In the listing below, how many lines contain the string "width"? Reply with the number only.

### Provided records
============================================================
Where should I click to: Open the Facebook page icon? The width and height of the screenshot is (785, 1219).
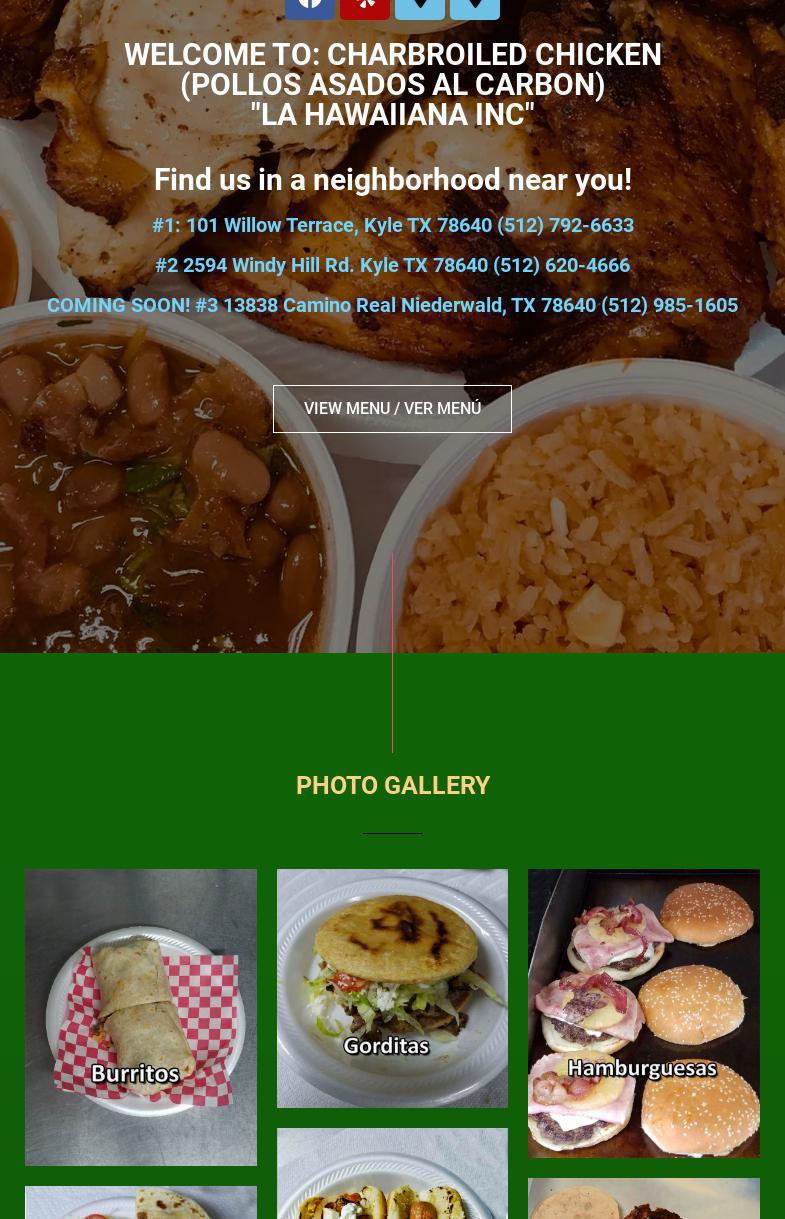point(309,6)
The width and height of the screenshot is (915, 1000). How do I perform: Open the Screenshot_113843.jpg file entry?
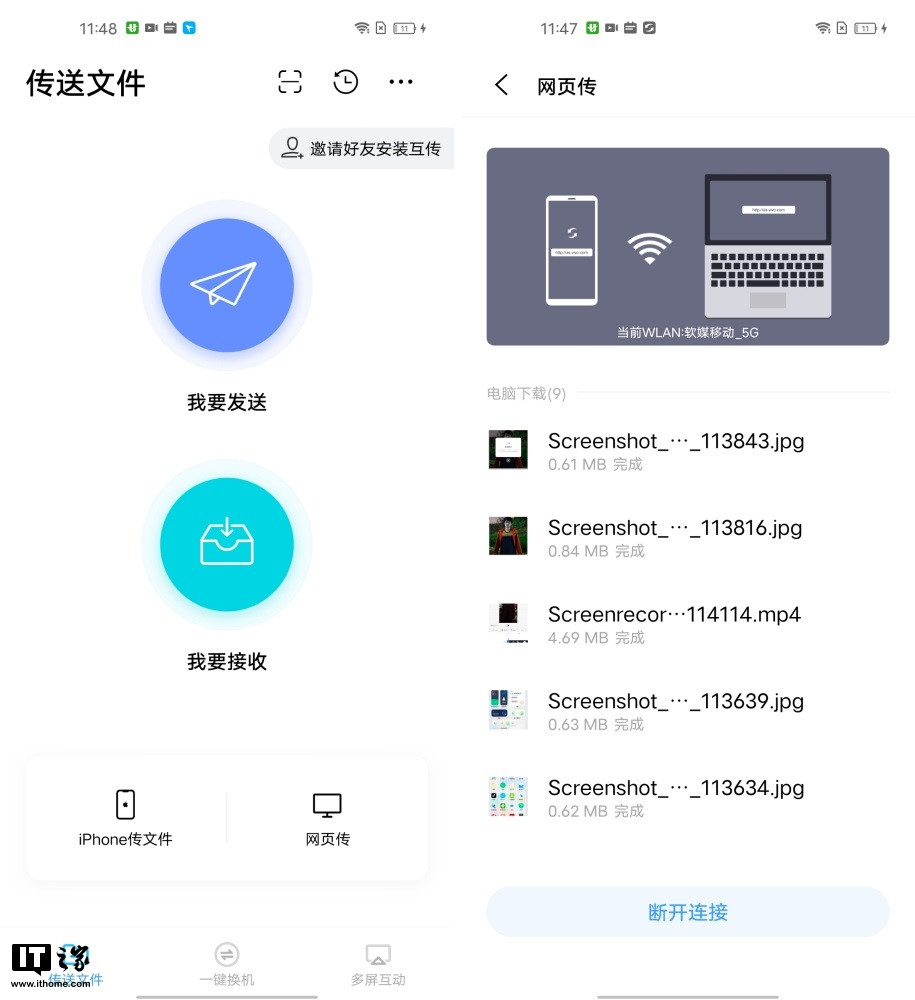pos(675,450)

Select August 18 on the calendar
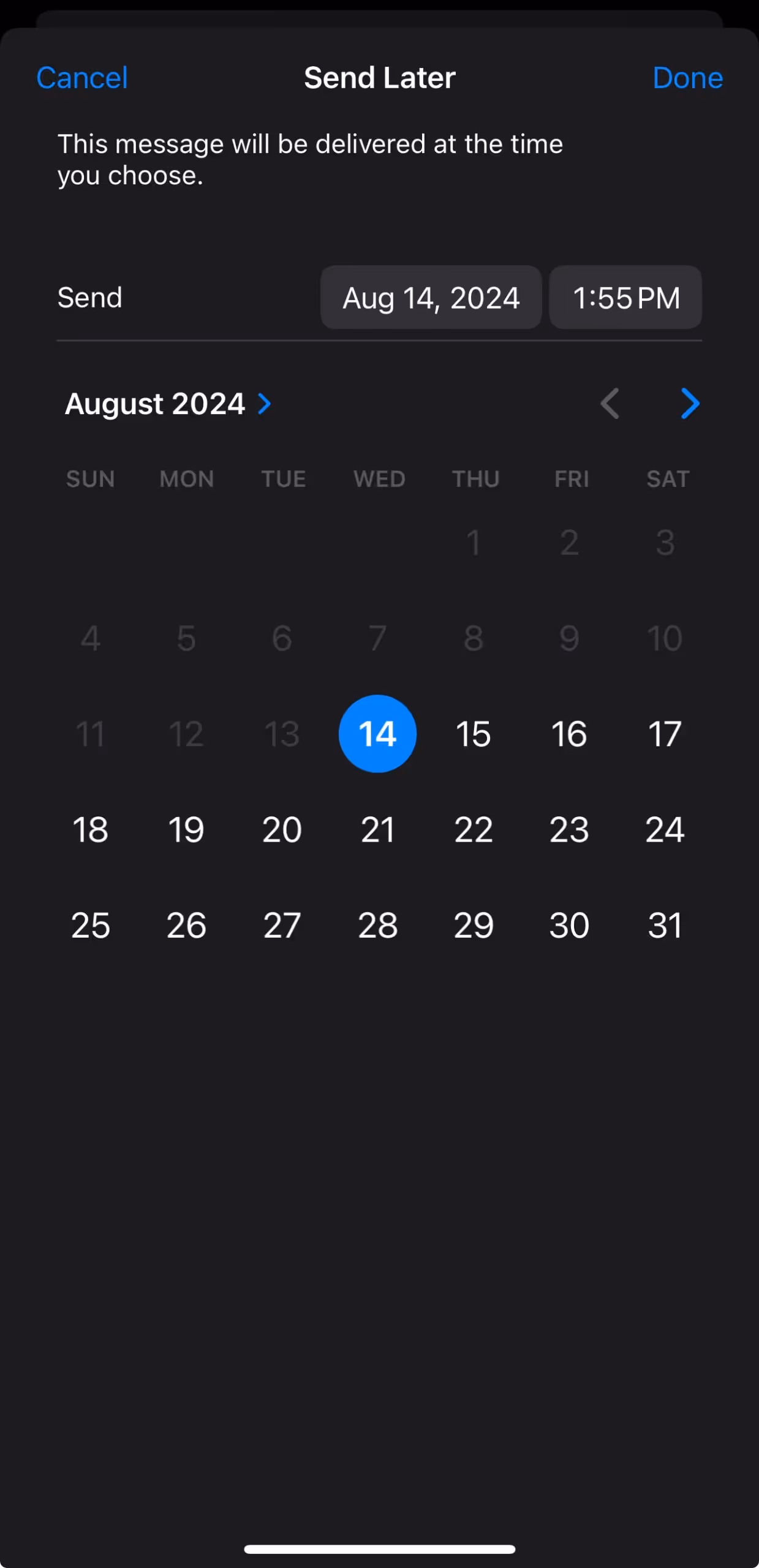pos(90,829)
============================================================
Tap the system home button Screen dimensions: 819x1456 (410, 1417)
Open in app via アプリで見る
============================================================
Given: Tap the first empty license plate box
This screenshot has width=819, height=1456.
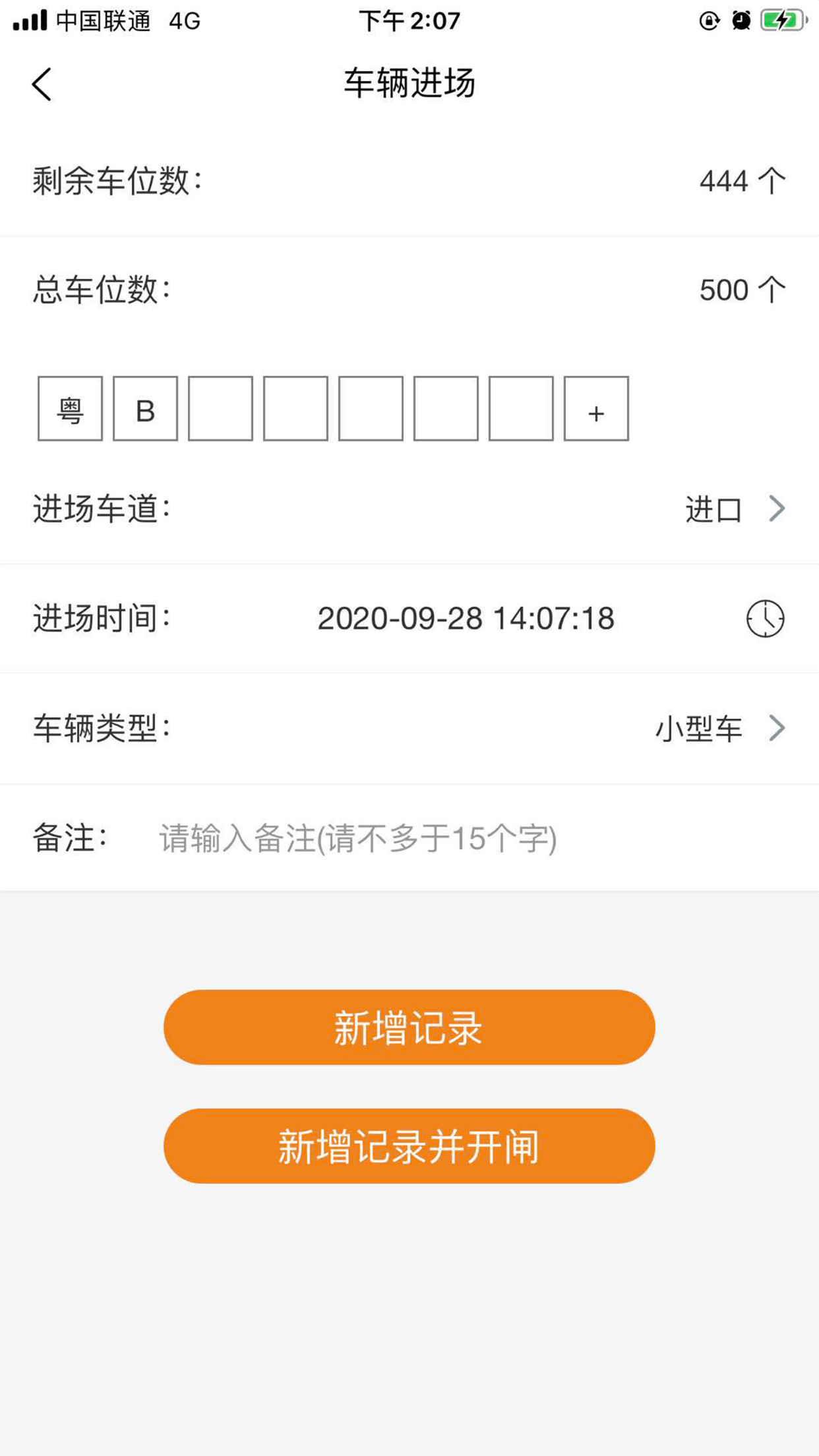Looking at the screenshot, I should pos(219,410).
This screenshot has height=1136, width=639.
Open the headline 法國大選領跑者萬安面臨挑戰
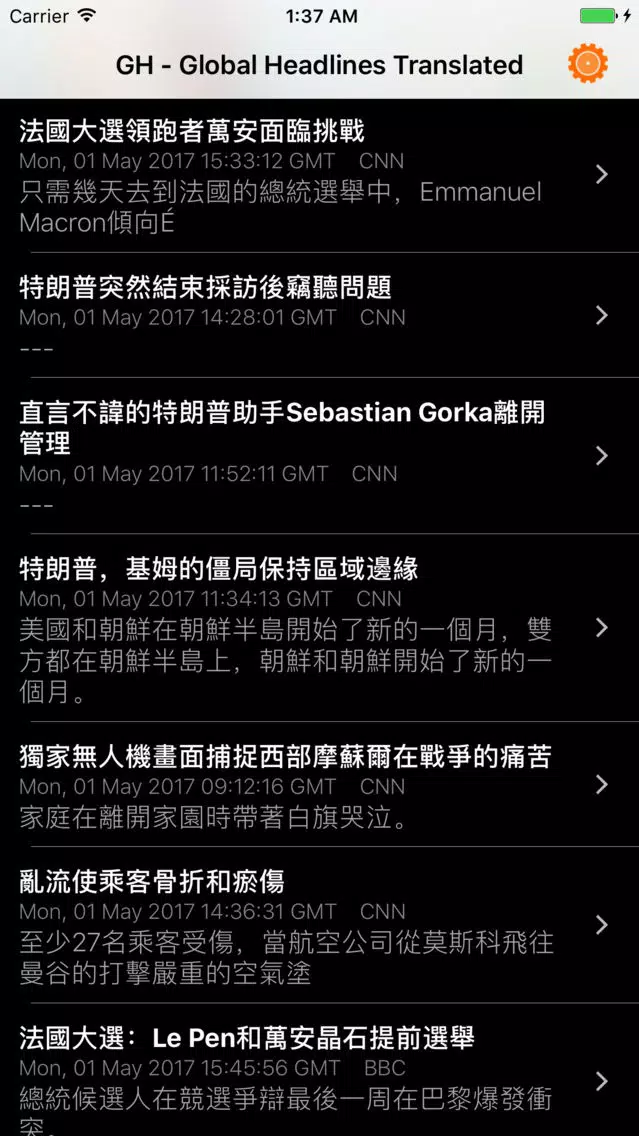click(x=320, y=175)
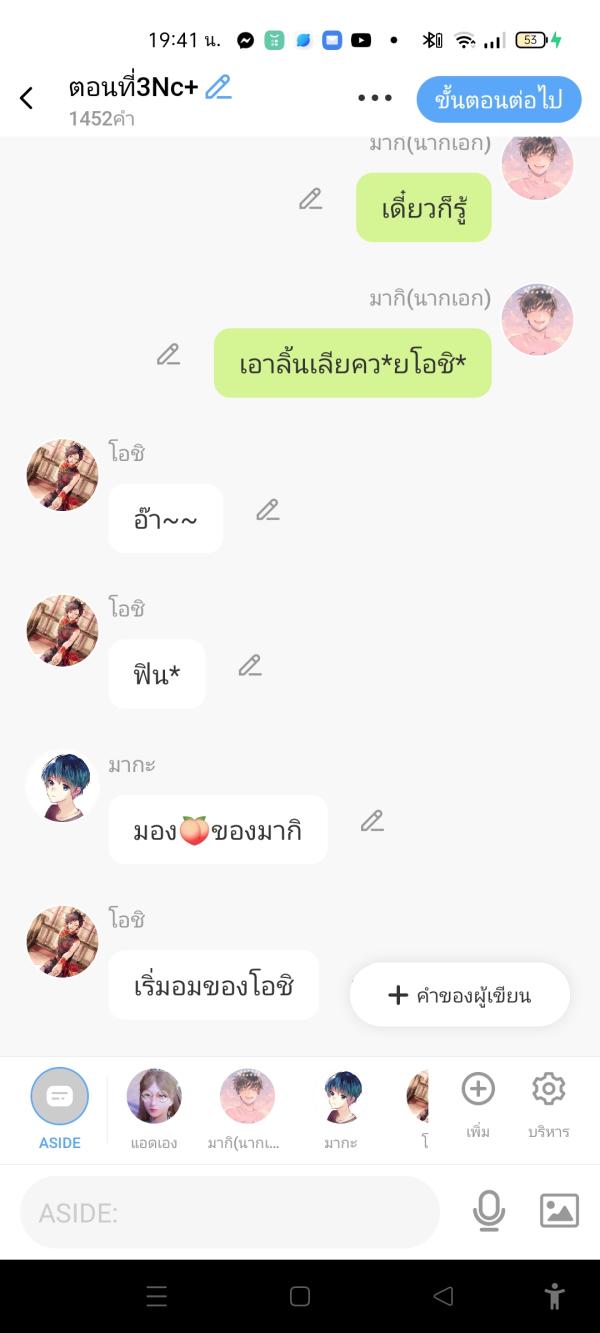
============================================================
### Result for this exercise
4